McGrath Property Group has a contract to purchase three buildings in the center of the 500 block of East Wilson Street, a large parking lot behind them and four houses from 110 to 120 S. Blair St.
The developer isn’t buying the landmark Hotel Ruby Marie and its Up North Bar at the corner of East Wilson and South Blair streets or the tiny vacant lots at 502-504 E. Wilson St. where the former O’Cayz Corral bar stood before it was destroyed by fire in 2001.
Under revised concept plans, McGrath would still raze the Essen Haus, 514 E. Wilson St., and a small adjacent commercial building in poor condition at 518 E. Wilson St., for a five-story structure that would provide 180 apartments, 9,000 to 10,000 square feet of commercial space, and 208 parking stalls above and below ground.
The Come Back In would be renovated as a separate building and provide some of the commercial space for the overall project. The four houses at 110 to 120 S. Blair St. would be preserved, as some in the neighborhood had sought.

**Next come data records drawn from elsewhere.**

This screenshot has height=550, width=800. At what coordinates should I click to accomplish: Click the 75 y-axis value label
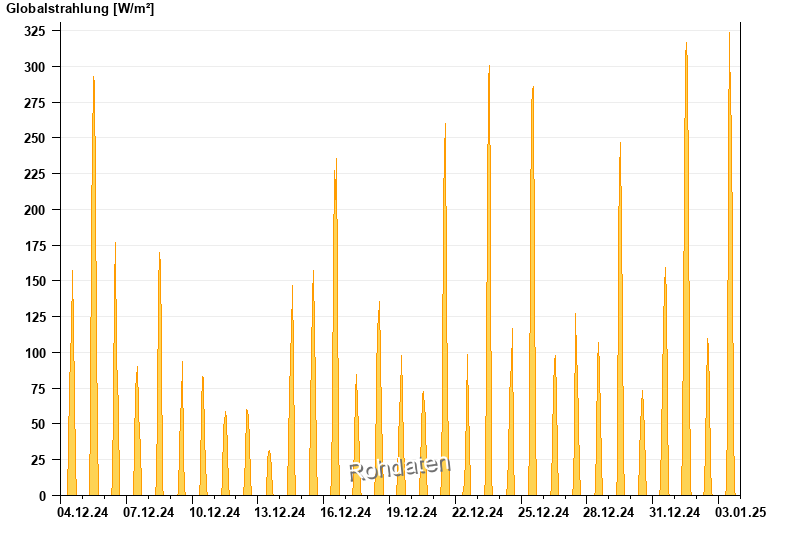(x=38, y=389)
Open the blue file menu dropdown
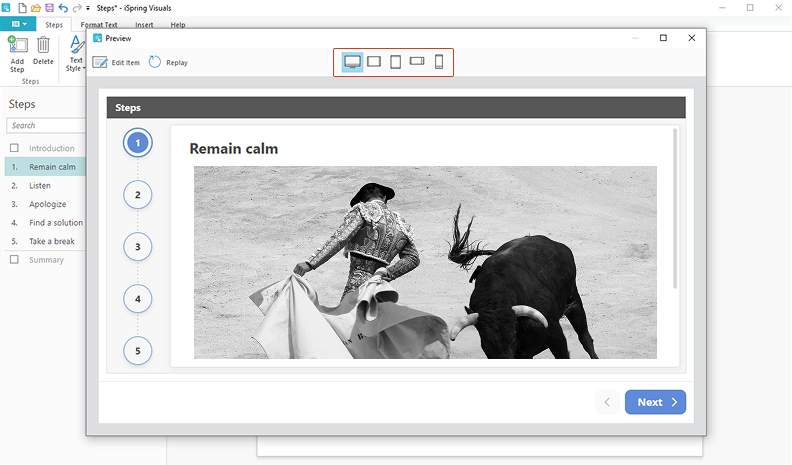Screen dimensions: 792x465 click(19, 24)
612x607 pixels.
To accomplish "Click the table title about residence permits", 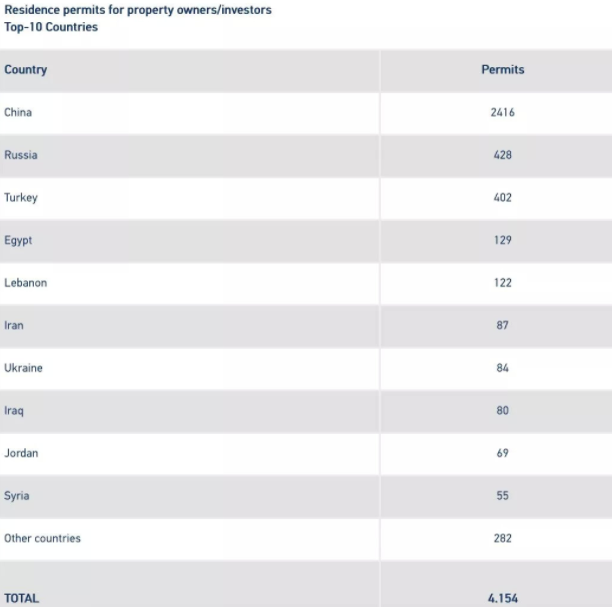I will click(138, 18).
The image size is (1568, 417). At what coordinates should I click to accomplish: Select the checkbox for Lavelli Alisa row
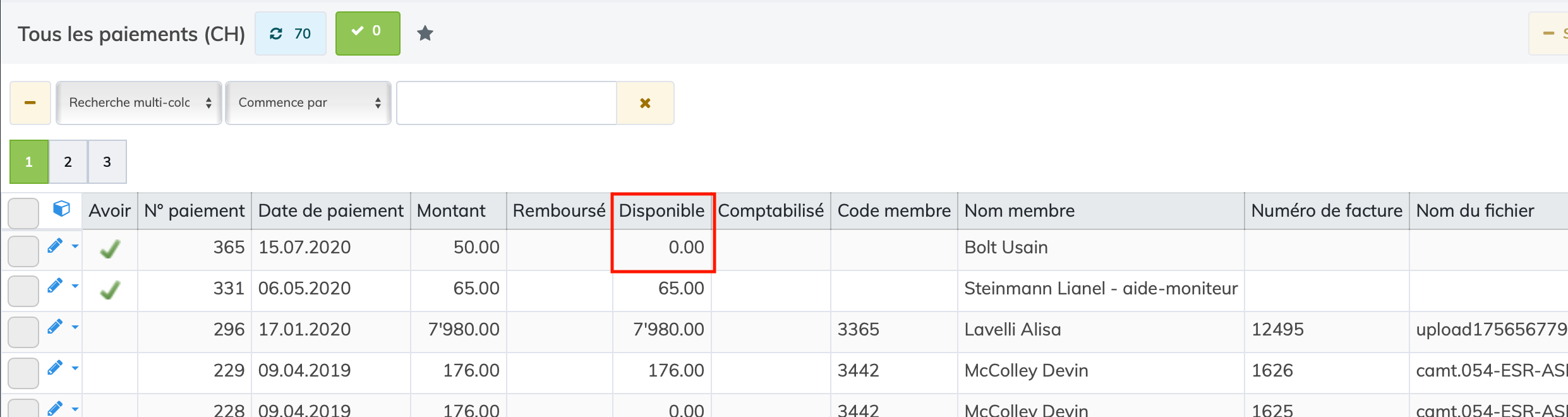coord(23,332)
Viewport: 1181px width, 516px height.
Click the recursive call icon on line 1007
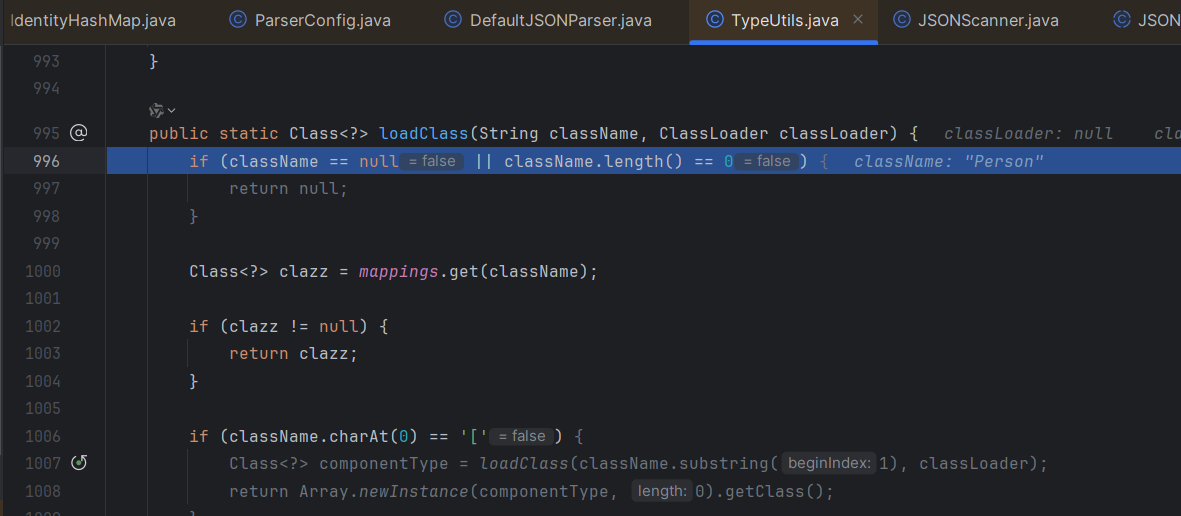tap(79, 463)
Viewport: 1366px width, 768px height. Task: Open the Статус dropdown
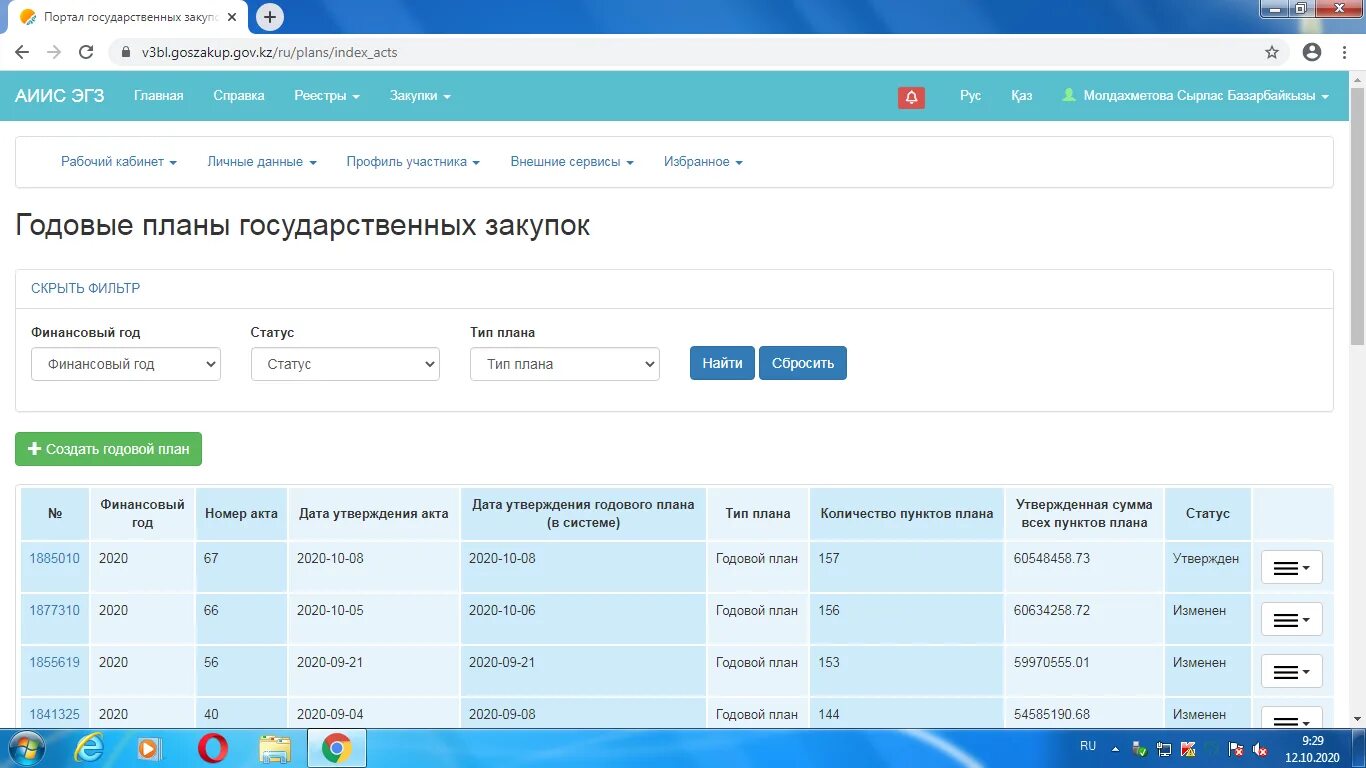pos(345,364)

Lance McGrath could not be reached. His architect, Marc Schellpfeffer of CaS Architecture, said the revisions were made in response to suggestions from the neighborhood and city staff. “We’ve reduced the overall footprint,” he said. “Lance was willing to go back and look at the project and keep the rental housing.”
Ald. Marsha Rummel, 6th District, who represents the area, and Robert Worm, who has owned the buildings and the popular establishments — but not the vacant lot — since 1983, could not be reached.
The revised concept still shows a taller single story along both East Wilson and South Blair streets to allow for better commercial spaces and to shield the parking structure. Above that level on those streets would be four stories of housing. The structure would step down from five to three stories, the scale of the neighboring Germania Apartments, on South Franklin Street.
The revised concept is considerably smaller than the five-story redevelopment shared in late March that would have delivered 240 apartments, up to 20,000 square feet of commercial space, 340 parking spaces and required demolition of the housing.
McGrath is scheduled to make informational presentations before the city’s Landmarks Commission on Monday and Urban Design Commission on Wednesday.
The city’s Downtown Plan allows six stories at the street edges of East Wilson and South Blair streets, stepping down to three stories on South Franklin and East Main streets. Most of the parcel is in the first Settlement Historic District, but the East Wilson Street frontage is in the National Register of Historic Places, not the local historic district.
Any proposed demolitions or new construction would require approval by the Landmarks Commission, and any project would also be reviewed by the Plan and Urban Design commissions. If McGrath seeks to rezone the four houses on South Blair Street, or to exceed height limits, the proposal would also go to the City Council.